(Collected data)
____________________

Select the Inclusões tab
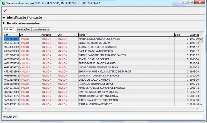This screenshot has width=207, height=123. (9, 29)
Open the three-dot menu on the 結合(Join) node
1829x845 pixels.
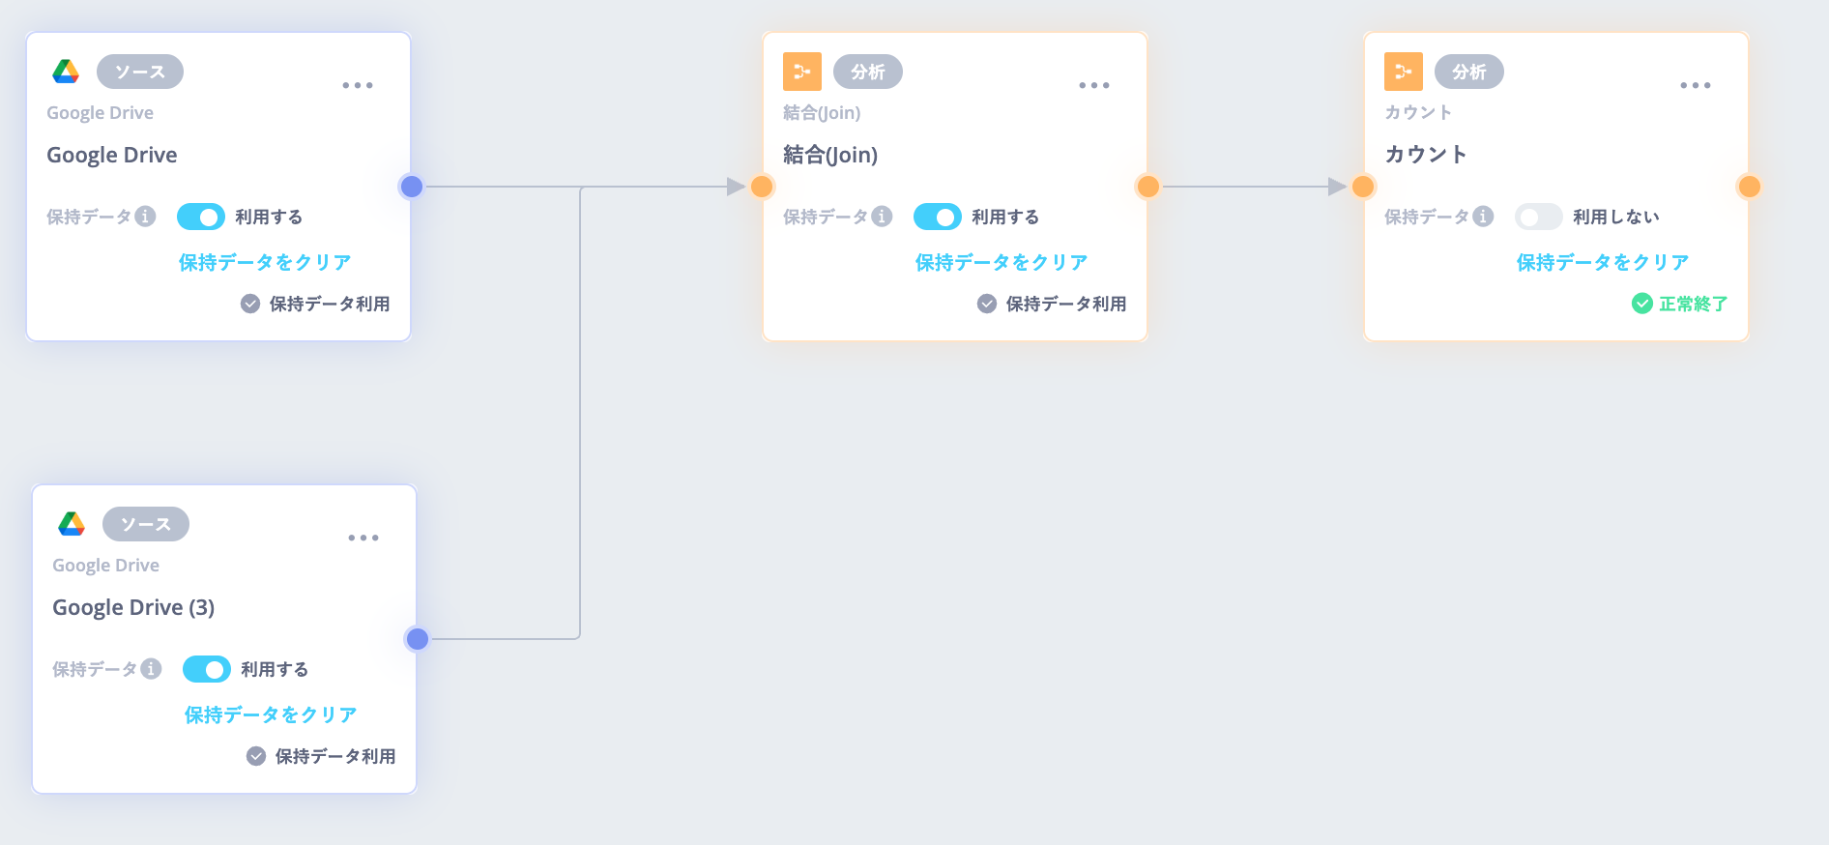(1094, 85)
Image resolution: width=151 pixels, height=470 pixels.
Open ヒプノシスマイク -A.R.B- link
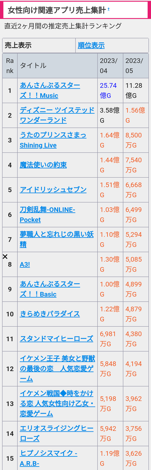click(x=49, y=458)
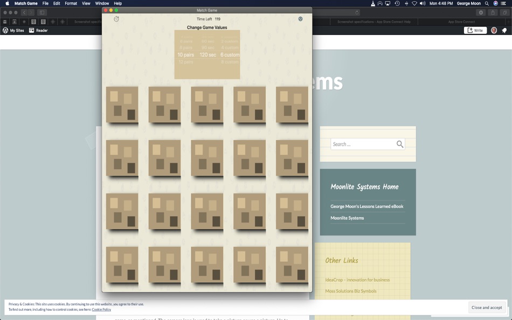Open the profile avatar in the admin bar
The height and width of the screenshot is (320, 512).
pyautogui.click(x=494, y=30)
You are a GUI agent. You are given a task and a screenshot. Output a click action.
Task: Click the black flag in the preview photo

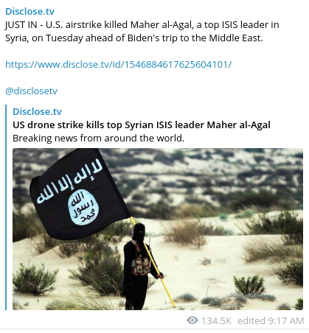[x=79, y=194]
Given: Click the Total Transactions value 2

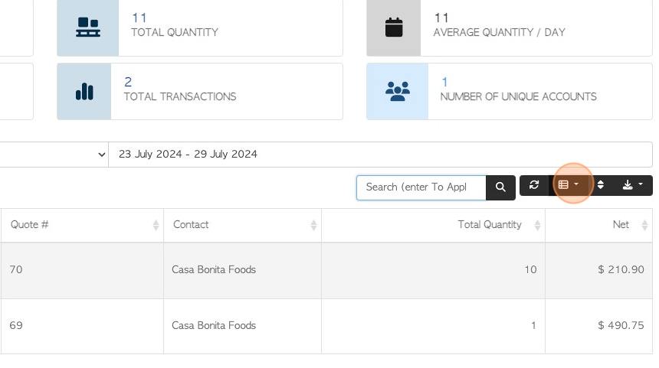Looking at the screenshot, I should coord(128,82).
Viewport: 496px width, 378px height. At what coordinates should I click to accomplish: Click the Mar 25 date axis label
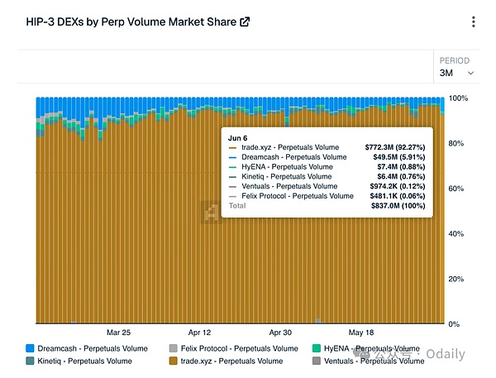pos(118,333)
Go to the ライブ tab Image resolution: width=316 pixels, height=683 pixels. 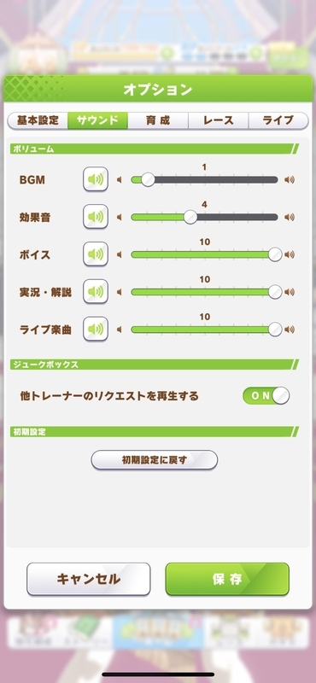point(278,120)
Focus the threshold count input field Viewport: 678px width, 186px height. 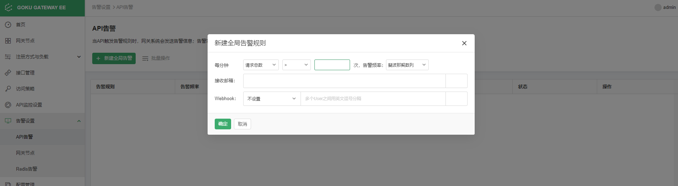(x=332, y=65)
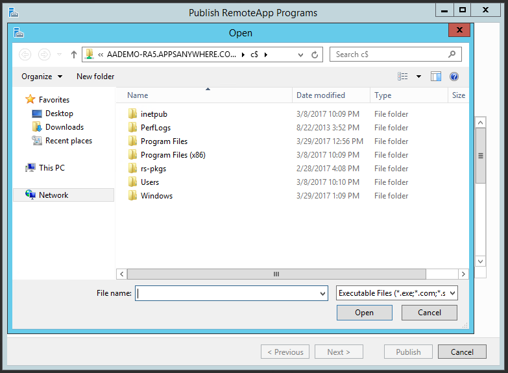Select Downloads under Favorites

pos(64,127)
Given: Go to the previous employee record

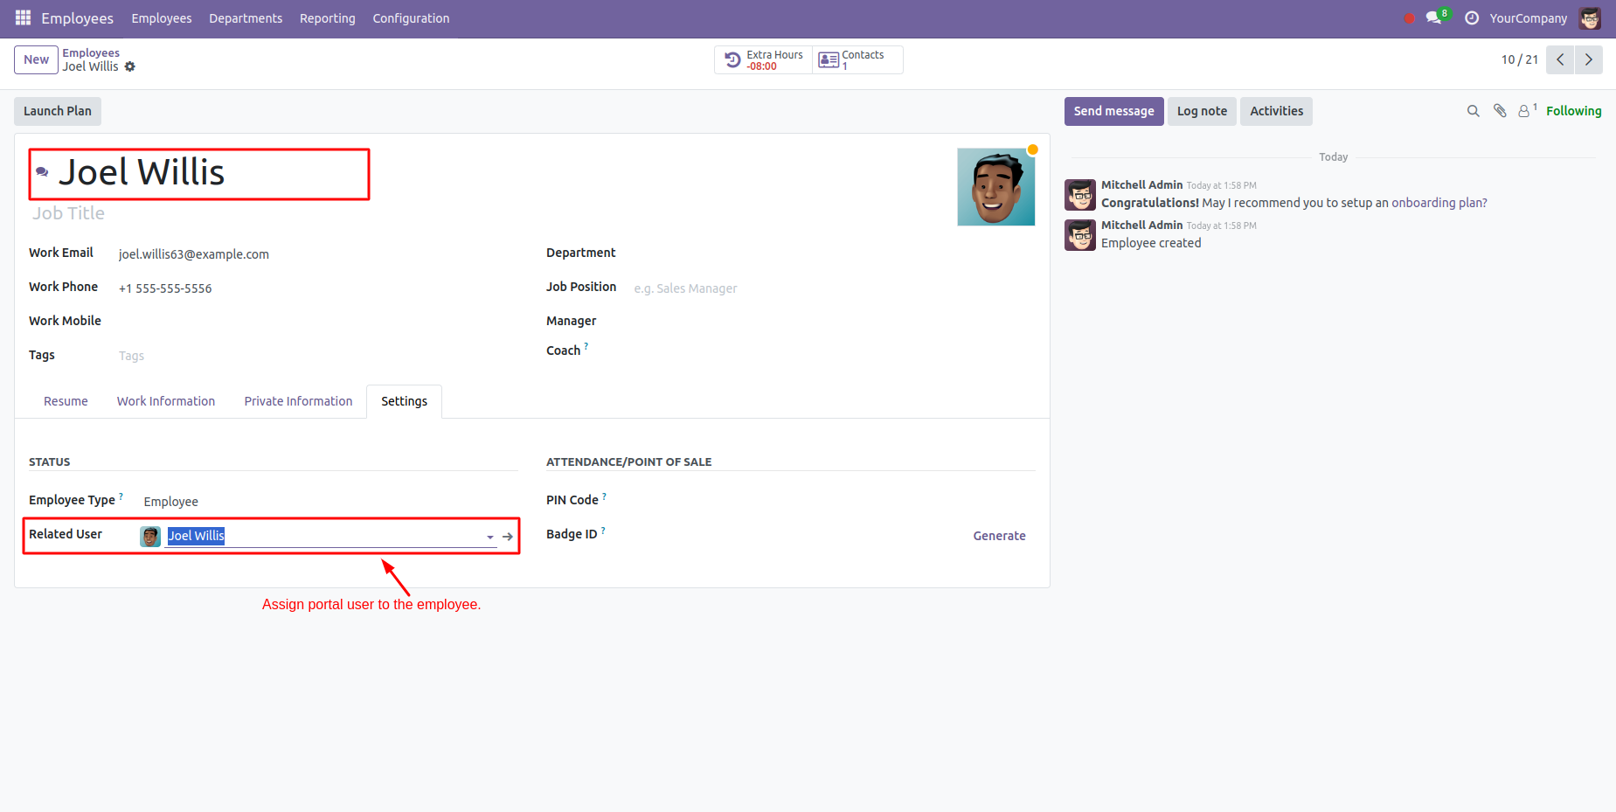Looking at the screenshot, I should [x=1560, y=59].
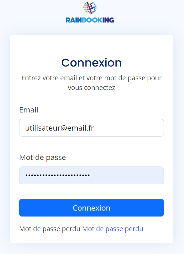Focus the Email input field
This screenshot has width=184, height=254.
(92, 128)
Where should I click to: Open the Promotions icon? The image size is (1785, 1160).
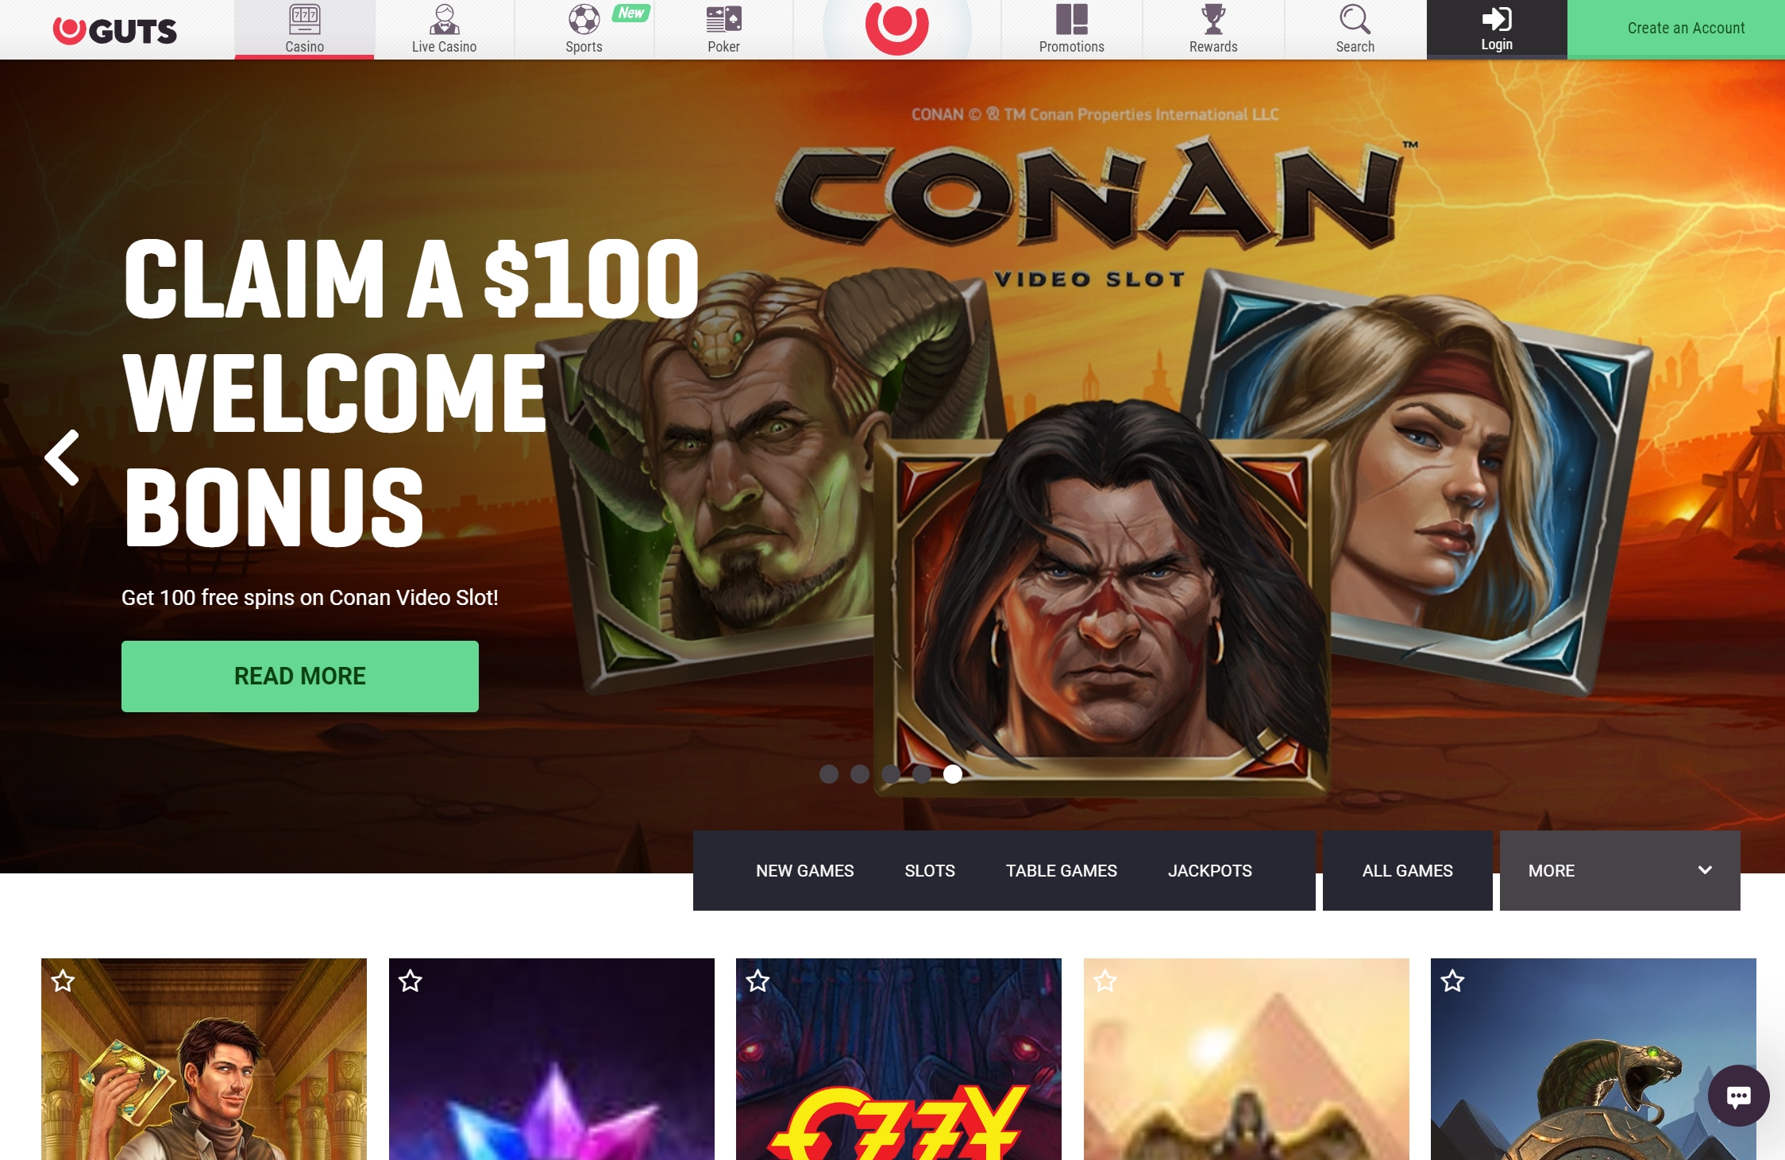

____________________

**Task item:** Could you reproduce exactly the lines from the one containing "Given: Go to the previous employee record" through the last line of the records, both included, leaving out the pictures?

**Task answer:**
Given: Go to the previous employee record

Looking at the screenshot, I should [x=1560, y=59].
Focus the Email input field
This screenshot has width=184, height=254.
(92, 128)
Where should I click to: Open the Promotions icon? The image size is (1785, 1160).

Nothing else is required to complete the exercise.